The Aircraft Accident Investigation Bureau (AAIB) lab in New Delhi is now analyzing black box data from Air India Flight AI-171. The flight crashed in Ahmedabad earlier this month.
The Ministry of Civil Aviation said that the front black box’s Crash Protection Module was recovered safely. On 25th June, 2025, experts at the AAIB lab unlocked the memory module and downloaded the data. To confirm accuracy, they used a matching black box called a “golden chassis.” One black box was found on a building’s rooftop on June 13. The second was pulled from the crash debris on June 16.
The investigation is led by the AAIB and involves technical experts from the Indian Air Force, Hindustan Aeronautics Limited (HAL), & the U.S.-based National Transportation Safety Board (NTSB). The NTSB is involved because the plane was made in the U.S. The head of AAIB is managing the entire process. The team also includes an aviation medicine expert and an Air Traffic Control officer.
NTSB officials are already in Delhi and working closely with Indian investigators at the AAIB lab. Engineers from Boeing and GE are in the city too, offering technical help.
India is following global standards under ICAO rules. This includes the 1944 Chicago Convention and the Aircraft (Investigation of Accidents and Incidents) Rules of 2017. The probe is happening in a transparent and time-limited way, aligned with international norms.
Before this, India used to send black boxes to foreign labs. These included the UK, USA, France, Russia, Canada, and Italy. Indian labs didn’t have the tools needed to decode critical data from serious crashes. That’s no longer the case. The Delhi AAIB lab is now ready to decode Cockpit Voice Recorders (CVR) and Flight Data Recorders (FDR) on its own.
AAIB was created in 2012 but stayed under-equipped until 2017. Things changed after the government’s Aatmanirbhar Bharat program, which promoted home-grown tech. Since then, AAIB has received better tools. This is the first time India is decoding black boxes of a major crash at home. In past crashes, decoding happened abroad—like in Moscow, the UK, the US, and Canada. That caused delays and raised concerns. But now, the Air India Flight AI-171 crash is being investigated entirely in India. Officials say this shift will make investigations faster & more reliable, helping the people trust India’s aviation system more.

Dataset entries
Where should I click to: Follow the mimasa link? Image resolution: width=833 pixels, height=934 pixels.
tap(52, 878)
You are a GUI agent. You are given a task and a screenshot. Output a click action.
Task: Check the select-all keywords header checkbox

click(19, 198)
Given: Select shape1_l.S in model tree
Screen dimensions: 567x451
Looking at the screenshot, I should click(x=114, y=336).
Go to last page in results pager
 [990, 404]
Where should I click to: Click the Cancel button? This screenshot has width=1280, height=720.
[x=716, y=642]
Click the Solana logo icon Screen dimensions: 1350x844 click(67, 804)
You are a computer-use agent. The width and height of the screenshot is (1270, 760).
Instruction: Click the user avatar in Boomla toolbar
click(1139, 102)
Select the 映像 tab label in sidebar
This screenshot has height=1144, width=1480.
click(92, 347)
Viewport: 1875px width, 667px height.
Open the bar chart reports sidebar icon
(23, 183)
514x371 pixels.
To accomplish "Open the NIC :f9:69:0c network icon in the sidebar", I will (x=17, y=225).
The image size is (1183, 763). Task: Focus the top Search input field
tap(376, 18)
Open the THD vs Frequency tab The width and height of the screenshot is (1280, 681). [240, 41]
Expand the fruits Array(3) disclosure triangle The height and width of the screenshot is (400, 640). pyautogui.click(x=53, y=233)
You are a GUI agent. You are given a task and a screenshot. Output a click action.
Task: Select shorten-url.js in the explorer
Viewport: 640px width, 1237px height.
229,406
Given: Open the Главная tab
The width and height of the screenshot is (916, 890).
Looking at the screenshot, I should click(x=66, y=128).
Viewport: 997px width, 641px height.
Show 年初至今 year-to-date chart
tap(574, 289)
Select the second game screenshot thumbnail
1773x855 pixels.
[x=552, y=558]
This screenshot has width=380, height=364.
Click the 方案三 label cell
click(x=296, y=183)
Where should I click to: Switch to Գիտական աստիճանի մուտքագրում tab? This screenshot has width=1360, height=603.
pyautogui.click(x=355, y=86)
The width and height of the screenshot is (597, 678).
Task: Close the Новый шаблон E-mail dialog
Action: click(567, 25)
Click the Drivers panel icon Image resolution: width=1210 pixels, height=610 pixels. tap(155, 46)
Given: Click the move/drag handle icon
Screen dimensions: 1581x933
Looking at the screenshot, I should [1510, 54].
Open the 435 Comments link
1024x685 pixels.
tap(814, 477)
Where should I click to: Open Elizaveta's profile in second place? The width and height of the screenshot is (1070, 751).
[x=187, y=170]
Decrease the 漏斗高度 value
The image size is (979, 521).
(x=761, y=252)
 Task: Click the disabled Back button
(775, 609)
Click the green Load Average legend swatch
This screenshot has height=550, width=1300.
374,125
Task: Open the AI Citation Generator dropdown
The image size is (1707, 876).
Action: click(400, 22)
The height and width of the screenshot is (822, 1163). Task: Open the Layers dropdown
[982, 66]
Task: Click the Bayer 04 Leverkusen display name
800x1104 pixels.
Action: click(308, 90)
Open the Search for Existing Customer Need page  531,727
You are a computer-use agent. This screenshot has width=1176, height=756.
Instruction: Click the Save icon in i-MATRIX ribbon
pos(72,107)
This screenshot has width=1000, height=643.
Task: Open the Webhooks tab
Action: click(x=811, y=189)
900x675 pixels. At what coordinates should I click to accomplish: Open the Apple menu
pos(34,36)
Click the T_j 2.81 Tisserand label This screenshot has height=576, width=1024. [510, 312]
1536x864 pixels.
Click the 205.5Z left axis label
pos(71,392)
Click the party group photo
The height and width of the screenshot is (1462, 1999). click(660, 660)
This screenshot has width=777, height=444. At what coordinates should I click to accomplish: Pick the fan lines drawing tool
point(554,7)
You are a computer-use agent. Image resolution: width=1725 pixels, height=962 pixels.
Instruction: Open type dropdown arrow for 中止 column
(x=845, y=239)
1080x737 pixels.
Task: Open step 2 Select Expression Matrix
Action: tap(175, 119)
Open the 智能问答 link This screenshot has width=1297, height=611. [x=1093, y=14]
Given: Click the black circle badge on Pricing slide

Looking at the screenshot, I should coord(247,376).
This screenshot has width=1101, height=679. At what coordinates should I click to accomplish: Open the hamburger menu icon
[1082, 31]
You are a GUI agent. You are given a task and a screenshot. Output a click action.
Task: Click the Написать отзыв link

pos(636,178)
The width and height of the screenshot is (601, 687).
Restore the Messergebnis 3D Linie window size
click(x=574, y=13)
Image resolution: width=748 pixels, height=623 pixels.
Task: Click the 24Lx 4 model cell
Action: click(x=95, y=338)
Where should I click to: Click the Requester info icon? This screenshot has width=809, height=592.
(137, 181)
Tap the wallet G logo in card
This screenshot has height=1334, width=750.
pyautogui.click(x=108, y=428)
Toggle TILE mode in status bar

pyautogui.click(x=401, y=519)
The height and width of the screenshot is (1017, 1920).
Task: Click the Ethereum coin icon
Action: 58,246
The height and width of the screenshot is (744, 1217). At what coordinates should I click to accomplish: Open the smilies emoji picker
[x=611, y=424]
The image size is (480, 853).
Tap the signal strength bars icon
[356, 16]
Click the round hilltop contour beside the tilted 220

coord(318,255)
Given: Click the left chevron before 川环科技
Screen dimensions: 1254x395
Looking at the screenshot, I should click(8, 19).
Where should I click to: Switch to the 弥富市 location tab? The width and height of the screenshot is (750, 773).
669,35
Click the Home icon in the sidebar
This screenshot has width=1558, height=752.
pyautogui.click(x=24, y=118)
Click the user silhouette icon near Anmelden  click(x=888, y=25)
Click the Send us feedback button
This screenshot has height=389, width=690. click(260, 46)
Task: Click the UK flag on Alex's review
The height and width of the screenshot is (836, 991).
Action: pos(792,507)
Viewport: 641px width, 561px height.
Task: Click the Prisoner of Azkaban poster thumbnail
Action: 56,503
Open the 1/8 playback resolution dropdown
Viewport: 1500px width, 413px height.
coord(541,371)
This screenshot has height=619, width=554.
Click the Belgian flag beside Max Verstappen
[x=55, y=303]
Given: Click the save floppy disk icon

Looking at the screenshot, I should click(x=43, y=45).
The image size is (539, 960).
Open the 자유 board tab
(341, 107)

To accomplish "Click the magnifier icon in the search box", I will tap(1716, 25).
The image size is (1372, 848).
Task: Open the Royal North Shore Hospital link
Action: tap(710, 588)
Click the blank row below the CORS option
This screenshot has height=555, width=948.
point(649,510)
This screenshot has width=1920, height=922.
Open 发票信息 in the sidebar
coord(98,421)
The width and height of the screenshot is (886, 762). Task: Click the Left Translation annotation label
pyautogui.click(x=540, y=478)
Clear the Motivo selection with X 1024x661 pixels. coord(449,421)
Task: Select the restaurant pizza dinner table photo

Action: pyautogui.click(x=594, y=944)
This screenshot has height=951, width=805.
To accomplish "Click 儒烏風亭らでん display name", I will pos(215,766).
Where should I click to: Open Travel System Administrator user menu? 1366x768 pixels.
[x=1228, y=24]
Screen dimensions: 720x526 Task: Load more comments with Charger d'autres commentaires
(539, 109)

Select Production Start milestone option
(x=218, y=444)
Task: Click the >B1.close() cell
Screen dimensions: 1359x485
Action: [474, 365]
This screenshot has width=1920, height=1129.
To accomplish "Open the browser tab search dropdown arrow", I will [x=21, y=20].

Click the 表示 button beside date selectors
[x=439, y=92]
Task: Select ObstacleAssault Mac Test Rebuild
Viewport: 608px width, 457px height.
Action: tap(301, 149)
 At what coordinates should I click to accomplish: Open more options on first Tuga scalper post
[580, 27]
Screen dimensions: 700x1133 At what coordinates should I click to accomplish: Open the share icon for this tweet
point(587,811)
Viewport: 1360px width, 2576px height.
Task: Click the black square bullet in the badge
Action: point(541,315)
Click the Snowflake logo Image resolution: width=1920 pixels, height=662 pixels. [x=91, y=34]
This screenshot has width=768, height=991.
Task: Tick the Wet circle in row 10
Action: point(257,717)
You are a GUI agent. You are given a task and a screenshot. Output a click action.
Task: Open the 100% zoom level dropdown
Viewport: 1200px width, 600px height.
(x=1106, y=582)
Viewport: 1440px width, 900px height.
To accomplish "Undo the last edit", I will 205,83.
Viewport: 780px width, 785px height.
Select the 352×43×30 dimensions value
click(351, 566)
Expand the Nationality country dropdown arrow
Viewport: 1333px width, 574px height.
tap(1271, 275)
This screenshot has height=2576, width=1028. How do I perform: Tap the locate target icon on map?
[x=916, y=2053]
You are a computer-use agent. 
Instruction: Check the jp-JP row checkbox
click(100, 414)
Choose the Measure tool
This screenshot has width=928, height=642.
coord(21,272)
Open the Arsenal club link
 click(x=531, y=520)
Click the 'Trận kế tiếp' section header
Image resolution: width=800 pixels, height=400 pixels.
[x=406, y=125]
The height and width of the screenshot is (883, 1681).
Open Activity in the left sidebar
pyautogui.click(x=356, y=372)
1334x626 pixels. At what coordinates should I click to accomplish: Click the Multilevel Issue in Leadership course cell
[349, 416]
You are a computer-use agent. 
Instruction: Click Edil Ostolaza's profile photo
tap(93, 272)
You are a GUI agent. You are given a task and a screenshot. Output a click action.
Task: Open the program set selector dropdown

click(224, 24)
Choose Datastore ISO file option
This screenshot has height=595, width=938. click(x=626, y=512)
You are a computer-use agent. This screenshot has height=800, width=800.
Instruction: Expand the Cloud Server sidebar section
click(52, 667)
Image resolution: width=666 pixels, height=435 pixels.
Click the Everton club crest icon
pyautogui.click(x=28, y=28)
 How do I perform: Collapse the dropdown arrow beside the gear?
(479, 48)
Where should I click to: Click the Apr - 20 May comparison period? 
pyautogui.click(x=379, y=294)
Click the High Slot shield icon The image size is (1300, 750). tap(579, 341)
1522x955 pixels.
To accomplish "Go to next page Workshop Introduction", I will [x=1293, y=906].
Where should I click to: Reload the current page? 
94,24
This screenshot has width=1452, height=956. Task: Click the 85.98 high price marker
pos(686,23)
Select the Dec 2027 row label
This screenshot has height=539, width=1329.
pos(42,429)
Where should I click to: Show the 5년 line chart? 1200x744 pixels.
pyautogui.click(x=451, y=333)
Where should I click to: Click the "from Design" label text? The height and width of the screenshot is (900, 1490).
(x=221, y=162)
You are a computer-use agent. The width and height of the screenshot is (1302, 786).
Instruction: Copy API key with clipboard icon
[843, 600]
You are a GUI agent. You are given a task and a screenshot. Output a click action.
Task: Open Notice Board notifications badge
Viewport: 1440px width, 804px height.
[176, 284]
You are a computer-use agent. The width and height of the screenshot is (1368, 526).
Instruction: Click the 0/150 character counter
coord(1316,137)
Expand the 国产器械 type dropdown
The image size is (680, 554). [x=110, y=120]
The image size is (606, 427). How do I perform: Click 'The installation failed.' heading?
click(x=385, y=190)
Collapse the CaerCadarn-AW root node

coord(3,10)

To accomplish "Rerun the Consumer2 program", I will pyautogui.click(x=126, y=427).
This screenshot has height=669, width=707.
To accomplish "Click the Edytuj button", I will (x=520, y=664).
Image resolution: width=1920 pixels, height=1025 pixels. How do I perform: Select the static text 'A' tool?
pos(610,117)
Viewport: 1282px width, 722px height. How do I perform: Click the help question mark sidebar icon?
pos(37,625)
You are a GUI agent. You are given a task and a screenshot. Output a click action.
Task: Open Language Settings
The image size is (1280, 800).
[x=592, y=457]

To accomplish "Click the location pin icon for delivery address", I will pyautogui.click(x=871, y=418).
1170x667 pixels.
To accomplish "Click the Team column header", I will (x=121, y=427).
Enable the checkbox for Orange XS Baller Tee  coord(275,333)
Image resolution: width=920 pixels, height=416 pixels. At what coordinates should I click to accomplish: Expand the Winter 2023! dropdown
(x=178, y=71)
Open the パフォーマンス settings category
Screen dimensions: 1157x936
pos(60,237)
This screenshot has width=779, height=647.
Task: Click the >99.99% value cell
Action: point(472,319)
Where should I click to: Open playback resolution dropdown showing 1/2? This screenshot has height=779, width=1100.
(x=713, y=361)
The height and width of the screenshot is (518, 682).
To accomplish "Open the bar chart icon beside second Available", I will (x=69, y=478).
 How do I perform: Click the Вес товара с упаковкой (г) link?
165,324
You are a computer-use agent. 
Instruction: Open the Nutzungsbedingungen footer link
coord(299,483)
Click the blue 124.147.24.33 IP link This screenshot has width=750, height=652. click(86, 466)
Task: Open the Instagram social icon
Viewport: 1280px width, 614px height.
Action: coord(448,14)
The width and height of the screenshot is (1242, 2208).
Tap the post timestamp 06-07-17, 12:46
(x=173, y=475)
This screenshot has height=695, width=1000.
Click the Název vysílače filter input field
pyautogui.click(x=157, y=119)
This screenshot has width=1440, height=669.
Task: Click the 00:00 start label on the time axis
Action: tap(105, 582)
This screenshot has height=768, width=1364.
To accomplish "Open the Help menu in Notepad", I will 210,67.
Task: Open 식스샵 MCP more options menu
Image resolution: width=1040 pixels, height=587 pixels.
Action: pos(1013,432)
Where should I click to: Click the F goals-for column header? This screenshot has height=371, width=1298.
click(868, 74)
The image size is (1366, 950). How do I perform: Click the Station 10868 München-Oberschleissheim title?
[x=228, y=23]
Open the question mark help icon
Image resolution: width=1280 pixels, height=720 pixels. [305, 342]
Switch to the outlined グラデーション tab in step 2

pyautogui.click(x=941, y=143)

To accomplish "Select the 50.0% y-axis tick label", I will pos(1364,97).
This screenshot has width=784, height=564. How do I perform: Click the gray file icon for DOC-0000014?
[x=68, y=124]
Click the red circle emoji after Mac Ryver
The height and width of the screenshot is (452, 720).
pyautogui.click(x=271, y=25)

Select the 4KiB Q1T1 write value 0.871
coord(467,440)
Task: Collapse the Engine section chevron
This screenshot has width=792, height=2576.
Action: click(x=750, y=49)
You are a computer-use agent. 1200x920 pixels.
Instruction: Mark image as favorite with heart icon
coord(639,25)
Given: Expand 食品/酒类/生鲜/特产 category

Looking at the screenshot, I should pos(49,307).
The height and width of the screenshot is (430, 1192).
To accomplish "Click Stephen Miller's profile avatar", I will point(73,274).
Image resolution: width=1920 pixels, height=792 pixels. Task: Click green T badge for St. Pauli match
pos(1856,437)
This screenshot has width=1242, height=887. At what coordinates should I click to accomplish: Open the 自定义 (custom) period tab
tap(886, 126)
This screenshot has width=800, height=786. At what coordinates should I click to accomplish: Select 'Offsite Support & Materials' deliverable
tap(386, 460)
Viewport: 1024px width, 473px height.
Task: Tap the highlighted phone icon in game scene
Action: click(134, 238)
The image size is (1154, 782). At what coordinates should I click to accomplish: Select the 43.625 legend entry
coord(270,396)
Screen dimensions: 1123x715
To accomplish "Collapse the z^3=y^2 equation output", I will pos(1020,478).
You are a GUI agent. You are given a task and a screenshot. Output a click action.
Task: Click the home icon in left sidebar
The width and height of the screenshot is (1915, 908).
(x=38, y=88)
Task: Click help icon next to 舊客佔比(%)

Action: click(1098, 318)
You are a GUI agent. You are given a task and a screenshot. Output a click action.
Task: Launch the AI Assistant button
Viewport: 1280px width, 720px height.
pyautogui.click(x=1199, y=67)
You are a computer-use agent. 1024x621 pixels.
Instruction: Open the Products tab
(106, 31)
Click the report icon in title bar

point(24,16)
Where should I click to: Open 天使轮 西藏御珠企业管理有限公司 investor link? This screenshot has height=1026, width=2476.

■ Activity:
Rewrite the stretch of the article on the Air India black box investigation from "Before this, India" through "on its own.", replacing "foreign labs" with "overseas labs".

■ Answer for the task:
Before this, India used to send black boxes to overseas labs. These included the UK, USA, France, Russia, Canada, and Italy. Indian labs didn’t have the tools needed to decode critical data from serious crashes. That’s no longer the case. The Delhi AAIB lab is now ready to decode Cockpit Voice Recorders (CVR) and Flight Data Recorders (FDR) on its own.